43 遺憾と想望


「報告書は私が確かに預かったよ。ご苦労だったね。」


 ジャイレンの軍警本部の最上階にある、統括司令官であるハンス・ルーガントの執務室は、煙草の匂いの染み付いた独特な空気が充満していた。しかしそれは決して不快なものではなく、アンティークのデスクや棚が配置された室内は、懐かしくも落ち着く宛ら古民家のような雰囲気だった。


 ヘレアン戦争開戦の数年前に建てられた拠点。当時の情勢が世界的に殺伐としたものであった為か、軍事警察の拠点というよりは殆ど外つ国の陸軍基地に近い。


 オガールは、単独の軍隊という形では武力を保持していない国である。その為、軍警は全ての治安維持、国の防衛を司る自衛部隊としての役割も担う実質的な国家憲兵に位置付けられている。故に拠点には輜重しちょうの備蓄庫は勿論のこと、司令部、気象観測用の設備、滑走路、地方出身者用の宿舎も完備されている。

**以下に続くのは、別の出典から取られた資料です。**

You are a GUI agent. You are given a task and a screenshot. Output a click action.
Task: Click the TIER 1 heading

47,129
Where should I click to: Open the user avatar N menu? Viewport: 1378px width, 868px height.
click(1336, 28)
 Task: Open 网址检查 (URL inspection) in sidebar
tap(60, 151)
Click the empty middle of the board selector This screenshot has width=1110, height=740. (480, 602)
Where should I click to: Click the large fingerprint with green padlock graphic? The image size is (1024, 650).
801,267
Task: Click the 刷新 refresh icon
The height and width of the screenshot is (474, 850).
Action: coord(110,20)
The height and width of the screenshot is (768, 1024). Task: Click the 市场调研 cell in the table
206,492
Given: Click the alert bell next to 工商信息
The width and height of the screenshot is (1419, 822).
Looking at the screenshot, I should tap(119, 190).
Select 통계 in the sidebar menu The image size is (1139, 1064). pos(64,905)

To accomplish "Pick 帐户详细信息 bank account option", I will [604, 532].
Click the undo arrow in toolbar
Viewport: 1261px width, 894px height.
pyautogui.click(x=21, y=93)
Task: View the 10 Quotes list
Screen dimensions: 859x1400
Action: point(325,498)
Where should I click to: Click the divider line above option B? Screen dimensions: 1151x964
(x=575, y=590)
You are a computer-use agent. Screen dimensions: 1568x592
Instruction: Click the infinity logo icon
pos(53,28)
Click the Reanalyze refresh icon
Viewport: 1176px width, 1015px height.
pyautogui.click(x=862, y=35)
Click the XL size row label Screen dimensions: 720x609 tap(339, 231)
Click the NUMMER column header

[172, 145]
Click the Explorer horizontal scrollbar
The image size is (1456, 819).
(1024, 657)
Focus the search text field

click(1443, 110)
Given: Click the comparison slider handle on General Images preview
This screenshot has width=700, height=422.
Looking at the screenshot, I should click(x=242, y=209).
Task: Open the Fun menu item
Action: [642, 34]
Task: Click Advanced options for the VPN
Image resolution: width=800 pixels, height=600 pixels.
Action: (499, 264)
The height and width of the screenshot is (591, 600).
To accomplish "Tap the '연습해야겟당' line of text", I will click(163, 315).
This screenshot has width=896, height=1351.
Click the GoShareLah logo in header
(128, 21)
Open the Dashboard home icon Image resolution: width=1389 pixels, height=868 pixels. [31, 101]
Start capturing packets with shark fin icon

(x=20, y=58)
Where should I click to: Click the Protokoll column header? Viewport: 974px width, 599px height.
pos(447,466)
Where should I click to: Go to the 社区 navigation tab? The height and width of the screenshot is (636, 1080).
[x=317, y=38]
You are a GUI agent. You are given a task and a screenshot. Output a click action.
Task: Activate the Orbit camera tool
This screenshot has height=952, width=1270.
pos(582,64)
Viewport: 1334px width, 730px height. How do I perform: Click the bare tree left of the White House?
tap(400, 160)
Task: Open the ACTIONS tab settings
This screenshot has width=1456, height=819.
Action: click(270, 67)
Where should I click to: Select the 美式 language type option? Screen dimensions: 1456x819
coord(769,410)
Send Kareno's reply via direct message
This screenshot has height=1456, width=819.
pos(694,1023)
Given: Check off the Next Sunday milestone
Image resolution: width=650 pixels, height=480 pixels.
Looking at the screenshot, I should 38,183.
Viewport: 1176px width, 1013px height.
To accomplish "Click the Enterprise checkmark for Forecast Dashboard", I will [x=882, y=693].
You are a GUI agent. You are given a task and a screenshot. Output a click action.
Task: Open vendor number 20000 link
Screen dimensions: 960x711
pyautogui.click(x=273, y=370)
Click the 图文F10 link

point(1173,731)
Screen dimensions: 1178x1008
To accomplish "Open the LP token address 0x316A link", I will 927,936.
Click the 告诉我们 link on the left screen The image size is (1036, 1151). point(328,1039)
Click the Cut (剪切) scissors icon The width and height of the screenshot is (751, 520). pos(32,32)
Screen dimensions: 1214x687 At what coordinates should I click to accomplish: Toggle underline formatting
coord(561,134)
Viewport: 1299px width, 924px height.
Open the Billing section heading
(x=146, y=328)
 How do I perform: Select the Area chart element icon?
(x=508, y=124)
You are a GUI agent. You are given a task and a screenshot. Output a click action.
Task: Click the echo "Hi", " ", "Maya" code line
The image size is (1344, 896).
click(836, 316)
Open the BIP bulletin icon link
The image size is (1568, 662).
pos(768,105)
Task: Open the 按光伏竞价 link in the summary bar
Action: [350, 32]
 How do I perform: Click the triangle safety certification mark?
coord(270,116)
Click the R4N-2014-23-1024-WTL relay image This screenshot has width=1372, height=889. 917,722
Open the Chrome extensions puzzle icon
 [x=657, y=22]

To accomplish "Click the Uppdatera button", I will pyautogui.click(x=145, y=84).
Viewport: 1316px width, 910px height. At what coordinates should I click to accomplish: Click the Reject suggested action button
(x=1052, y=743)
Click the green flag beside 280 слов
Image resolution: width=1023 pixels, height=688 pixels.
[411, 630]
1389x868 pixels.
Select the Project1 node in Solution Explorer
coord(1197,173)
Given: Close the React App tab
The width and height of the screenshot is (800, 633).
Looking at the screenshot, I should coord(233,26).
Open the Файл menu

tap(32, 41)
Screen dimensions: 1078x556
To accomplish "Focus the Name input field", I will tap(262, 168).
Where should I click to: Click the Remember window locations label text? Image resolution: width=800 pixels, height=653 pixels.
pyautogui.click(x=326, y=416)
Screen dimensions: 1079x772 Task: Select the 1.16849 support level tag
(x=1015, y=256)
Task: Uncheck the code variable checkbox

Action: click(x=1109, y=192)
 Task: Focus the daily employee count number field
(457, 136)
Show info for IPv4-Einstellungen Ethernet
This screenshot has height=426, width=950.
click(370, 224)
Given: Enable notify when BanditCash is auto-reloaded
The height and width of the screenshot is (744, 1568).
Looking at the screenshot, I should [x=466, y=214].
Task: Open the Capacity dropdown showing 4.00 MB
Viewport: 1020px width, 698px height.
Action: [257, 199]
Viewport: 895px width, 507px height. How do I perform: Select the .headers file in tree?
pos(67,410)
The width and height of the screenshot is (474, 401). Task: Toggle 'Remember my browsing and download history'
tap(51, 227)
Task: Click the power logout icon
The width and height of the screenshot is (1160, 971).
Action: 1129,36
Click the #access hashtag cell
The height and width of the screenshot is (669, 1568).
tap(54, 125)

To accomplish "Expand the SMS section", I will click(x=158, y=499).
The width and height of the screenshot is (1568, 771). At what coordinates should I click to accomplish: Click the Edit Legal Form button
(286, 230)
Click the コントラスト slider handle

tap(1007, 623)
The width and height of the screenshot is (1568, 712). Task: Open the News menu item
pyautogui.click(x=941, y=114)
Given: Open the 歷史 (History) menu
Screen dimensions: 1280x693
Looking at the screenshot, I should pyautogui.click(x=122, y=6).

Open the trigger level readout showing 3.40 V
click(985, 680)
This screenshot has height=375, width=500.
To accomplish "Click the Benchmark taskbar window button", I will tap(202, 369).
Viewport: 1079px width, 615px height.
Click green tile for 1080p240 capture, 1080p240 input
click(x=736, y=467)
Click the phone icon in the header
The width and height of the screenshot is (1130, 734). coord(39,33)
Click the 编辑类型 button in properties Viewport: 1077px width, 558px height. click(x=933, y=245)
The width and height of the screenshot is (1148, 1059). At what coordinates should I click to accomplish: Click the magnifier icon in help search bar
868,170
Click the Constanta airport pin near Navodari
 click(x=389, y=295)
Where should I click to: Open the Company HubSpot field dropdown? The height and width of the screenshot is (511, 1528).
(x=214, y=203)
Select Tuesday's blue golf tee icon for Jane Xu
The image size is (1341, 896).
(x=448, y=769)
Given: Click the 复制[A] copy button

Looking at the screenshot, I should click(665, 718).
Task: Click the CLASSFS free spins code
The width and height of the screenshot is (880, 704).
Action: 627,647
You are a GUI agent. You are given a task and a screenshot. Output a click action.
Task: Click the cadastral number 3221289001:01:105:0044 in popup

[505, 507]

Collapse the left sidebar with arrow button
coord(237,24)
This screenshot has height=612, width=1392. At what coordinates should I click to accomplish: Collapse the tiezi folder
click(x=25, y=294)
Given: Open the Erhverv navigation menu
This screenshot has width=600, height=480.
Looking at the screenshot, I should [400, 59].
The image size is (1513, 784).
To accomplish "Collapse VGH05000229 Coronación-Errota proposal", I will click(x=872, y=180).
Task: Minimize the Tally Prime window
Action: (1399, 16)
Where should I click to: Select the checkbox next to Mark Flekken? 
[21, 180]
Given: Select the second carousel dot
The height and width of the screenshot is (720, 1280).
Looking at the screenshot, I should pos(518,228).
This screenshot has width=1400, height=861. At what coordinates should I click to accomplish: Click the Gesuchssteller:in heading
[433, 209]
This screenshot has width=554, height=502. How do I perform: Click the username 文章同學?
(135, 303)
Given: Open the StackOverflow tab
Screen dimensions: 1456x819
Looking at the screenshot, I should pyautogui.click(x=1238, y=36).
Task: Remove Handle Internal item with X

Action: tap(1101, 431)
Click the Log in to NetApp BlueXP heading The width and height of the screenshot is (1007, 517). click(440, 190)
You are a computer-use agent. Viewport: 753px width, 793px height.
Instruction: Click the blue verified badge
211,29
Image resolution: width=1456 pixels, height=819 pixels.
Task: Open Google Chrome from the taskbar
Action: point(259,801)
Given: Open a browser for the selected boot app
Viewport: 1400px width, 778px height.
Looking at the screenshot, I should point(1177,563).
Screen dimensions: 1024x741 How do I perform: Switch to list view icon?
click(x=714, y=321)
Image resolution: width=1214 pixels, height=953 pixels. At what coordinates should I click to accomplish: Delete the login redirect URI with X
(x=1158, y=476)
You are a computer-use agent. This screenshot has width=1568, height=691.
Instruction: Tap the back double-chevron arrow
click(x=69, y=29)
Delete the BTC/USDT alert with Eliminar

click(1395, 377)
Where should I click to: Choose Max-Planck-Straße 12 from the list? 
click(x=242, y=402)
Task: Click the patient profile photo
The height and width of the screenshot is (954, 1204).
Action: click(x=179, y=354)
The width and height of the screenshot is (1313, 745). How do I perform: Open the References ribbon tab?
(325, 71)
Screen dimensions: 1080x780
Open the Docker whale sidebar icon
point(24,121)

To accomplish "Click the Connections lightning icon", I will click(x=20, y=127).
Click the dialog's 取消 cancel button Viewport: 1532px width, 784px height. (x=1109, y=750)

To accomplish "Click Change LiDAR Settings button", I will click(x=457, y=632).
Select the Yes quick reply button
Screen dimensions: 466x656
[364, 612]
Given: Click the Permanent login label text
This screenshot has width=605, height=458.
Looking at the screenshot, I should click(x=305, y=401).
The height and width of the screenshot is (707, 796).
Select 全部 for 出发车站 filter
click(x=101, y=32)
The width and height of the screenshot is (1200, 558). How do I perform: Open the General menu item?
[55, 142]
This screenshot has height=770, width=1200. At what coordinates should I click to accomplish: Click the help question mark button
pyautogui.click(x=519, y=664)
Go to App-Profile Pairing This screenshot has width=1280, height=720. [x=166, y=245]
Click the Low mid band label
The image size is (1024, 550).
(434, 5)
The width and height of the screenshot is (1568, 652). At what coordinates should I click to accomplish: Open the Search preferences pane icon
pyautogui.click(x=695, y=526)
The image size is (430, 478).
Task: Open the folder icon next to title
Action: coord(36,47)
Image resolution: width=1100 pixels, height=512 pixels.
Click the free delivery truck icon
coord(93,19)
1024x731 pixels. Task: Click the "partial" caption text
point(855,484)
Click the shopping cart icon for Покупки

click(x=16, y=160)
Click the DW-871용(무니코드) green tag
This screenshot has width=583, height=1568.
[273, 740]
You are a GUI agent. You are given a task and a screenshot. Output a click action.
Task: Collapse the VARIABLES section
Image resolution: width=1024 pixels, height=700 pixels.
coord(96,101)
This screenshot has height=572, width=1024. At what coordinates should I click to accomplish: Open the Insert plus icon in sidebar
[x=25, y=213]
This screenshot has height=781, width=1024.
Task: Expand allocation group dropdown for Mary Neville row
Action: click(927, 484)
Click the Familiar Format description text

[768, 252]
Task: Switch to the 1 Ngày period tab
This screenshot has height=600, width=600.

 しかし当の統括司令官の執務室は重厚感こそあるものの、決して広くはない。設られた調度品はセンスの光るハンスの趣味がよく滲み出ており、それが居心地の良さを体現しているが、外つ国の将校の執務室とは比較にならぬ程こじんまりとしていた。


 そんな執務室の奥のデスクに座るハンスは、煙草の火を消すと報告書の入った封筒を開け、中身を取り出した。


「初めての指令がハウンズの同行任務だったのはテトラ君と君だけだったんだ。形式張った報告書には書けないこともあったことだろう。君の口からも直接報告を聞きたいな。コルベット君。」


 報告書に目を落としながら、目の前に立つ青年に向けて静かな笑みを湛えるハンス。普段ほとんど会うこともない統括司令官から出された、思ってもみない催促に、ルツは後ろで組んだ腕に力を込めた。


「お言葉ですが、小官としてはその報告書に纏めたことが全てかと。ご多用な大佐殿のお時間を頂くには及びません。」


 一息ついて、ルツははっきりとした声でハンスの催促を実質拒絶した。新米の軍警が取っていい態度ではないことは本人が嫌というほど分かっていたが、出来る限り早く執務室を後にしたいことの表れだった。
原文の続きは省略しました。